Clearly there need to be procedures to ensure the shared information is not sensitive for any client of the myHR and this seems not to be the case at present.
The System Operator says they will fix the issue.
We look forward to the next review to confirm that has been the case!
David.

1 comment:

Bernard Robertson-Dunn said...

Maybe they'll get round to fixing that just after they sort out call centres. But don't hold your breath

In 2010/11 the government commissioned a Privacy Impact Assessment from Minter Ellison, a firm of lawyers.[PIA]

Their report included these statements:
5.1.13 Privacy Risks - Access to personal information by Call Centre

a) It has not yet been determined the extent to which staff of the System Operator's Call Centre will be able to 'view' data held in a consumer's PCEHR.

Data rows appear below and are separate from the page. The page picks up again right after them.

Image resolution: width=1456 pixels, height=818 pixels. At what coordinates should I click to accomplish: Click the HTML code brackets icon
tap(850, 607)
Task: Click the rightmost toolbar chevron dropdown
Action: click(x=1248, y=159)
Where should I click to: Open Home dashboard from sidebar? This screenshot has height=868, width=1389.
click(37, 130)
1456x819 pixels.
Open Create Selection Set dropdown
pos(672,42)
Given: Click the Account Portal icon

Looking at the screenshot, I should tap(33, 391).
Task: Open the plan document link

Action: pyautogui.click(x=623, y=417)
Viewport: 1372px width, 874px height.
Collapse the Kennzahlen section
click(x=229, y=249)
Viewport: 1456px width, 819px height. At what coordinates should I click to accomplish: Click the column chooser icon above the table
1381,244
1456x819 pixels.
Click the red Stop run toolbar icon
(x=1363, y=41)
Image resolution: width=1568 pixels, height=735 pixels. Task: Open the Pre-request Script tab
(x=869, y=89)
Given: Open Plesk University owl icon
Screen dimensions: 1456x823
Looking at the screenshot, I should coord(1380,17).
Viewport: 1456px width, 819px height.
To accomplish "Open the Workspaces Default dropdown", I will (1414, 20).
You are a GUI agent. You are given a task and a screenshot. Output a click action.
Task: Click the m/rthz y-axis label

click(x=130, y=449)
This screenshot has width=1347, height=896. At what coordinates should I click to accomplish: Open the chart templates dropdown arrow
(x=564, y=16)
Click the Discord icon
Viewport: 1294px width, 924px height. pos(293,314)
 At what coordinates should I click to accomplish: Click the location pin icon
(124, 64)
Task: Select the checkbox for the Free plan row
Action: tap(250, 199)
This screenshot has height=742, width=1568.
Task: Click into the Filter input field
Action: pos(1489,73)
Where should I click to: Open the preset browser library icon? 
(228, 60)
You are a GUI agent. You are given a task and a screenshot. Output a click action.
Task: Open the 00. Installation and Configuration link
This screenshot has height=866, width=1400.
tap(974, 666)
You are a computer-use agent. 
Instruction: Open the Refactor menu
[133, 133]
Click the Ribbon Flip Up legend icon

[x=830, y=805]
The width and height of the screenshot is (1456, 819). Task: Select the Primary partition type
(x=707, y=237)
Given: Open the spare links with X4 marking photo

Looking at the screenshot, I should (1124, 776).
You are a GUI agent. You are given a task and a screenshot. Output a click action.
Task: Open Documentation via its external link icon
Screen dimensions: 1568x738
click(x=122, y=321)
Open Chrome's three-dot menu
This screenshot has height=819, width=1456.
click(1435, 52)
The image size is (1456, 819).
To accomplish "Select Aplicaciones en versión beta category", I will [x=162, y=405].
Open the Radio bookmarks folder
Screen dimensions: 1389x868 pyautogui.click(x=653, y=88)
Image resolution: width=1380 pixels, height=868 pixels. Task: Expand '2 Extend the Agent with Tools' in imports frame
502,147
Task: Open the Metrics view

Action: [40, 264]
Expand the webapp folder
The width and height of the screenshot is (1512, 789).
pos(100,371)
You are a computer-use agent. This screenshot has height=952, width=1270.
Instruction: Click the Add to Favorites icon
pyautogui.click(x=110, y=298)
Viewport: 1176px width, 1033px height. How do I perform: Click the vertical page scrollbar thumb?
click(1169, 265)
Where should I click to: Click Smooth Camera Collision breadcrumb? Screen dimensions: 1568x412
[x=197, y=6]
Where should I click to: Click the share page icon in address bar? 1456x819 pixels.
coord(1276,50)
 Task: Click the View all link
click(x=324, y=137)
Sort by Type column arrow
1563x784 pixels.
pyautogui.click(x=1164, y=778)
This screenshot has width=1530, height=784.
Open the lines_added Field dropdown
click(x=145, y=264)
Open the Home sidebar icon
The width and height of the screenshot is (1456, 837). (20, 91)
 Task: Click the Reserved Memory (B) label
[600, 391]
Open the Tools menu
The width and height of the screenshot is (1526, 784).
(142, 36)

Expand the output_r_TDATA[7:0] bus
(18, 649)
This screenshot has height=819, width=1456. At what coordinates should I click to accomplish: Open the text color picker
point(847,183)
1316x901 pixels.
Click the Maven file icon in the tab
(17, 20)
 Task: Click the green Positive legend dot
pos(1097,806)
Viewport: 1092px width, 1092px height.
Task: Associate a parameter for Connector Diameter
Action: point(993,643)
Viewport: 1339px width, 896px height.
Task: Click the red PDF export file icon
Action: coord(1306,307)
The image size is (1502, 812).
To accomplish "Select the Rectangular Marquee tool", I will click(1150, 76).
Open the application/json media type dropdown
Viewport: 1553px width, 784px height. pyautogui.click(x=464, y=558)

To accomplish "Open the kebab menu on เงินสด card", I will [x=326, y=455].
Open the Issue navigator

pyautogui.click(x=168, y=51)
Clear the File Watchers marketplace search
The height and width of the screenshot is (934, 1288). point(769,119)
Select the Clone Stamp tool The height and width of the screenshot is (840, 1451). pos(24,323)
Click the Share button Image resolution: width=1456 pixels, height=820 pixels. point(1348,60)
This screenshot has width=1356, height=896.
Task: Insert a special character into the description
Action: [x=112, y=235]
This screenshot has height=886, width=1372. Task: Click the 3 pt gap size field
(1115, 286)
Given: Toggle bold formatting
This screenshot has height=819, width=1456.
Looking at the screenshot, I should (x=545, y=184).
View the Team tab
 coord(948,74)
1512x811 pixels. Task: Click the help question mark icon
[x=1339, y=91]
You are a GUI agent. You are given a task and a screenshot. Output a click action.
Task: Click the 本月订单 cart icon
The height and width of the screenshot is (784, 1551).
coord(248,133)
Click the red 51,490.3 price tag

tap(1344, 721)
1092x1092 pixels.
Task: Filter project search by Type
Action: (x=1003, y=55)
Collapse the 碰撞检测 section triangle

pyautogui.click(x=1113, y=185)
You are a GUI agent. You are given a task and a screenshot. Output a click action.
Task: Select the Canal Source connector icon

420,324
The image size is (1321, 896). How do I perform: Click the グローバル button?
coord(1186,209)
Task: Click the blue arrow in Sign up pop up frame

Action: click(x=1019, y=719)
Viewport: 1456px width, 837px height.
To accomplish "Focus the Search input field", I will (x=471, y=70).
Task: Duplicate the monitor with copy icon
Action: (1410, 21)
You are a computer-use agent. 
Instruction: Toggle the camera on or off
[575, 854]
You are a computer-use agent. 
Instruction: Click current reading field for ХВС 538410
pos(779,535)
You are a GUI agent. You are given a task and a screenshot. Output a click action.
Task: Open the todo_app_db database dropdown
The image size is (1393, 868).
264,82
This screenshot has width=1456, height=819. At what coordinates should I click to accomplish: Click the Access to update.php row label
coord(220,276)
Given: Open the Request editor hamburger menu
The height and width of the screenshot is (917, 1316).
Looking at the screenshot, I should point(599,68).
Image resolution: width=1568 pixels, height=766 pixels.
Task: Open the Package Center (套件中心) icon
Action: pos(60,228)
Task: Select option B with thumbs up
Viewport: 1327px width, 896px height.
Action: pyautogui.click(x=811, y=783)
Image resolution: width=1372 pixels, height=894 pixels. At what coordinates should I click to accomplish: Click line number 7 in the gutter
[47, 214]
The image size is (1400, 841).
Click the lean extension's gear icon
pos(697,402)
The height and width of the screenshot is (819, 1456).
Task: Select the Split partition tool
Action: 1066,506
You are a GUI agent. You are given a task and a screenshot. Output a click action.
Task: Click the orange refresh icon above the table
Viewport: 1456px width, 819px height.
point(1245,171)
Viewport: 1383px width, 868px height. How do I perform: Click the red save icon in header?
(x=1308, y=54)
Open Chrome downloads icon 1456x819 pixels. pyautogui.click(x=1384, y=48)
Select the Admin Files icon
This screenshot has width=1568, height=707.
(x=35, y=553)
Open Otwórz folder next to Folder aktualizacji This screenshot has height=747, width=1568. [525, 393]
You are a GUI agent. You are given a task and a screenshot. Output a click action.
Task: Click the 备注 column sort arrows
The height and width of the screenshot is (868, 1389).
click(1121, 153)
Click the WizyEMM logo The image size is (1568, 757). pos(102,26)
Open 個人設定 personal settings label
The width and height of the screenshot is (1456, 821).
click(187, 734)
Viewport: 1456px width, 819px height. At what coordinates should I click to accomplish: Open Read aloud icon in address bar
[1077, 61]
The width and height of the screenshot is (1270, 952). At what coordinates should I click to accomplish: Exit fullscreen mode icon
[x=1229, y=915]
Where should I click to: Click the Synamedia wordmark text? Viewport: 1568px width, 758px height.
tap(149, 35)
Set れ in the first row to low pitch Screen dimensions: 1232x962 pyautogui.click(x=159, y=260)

5.1.14 Recommendation - Access to personal information by Call Centre staff

5.11 That regulations under the PCEHR Bill set controls over the System Operator's Call Centre including requirements for staff security screening the monitoring of calls and how much of a consumer's data can be 'viewed' in what circumstances.

Reference:
https://myhealthrecord.gov.au/internet/mhr/publishing.nsf/Content/faq-security-410/$file/Personally%20Controlled%20Electronic%20Health%20Record%20PCEHR%20Privacy%20Impact%20Assessment%20Report.pdf

Paragraph 5.14 is recommending that the Minister for Health creates regulations that define controls over what Call Centre operators can and cannot do.

Regulations are part of the legislative process that allow a minister to "fine tune" a parliamentary act, without having to present a bill to parliament. This is a normal parliamentary process.

The Department of Health's response to paragraph 5.11 of the Privacy Impact Assessment, above, was this:

The Department agrees that a clear and robust framework is required for the operation of the PCEHR system Call Centre. The Department considers that this would be achieved in a flexible and responsive way through the use of regulations or rules. This is provided for in the legislation (s109(2) and (3)).

Did the Department develop that framework? Not that we know of, six years later.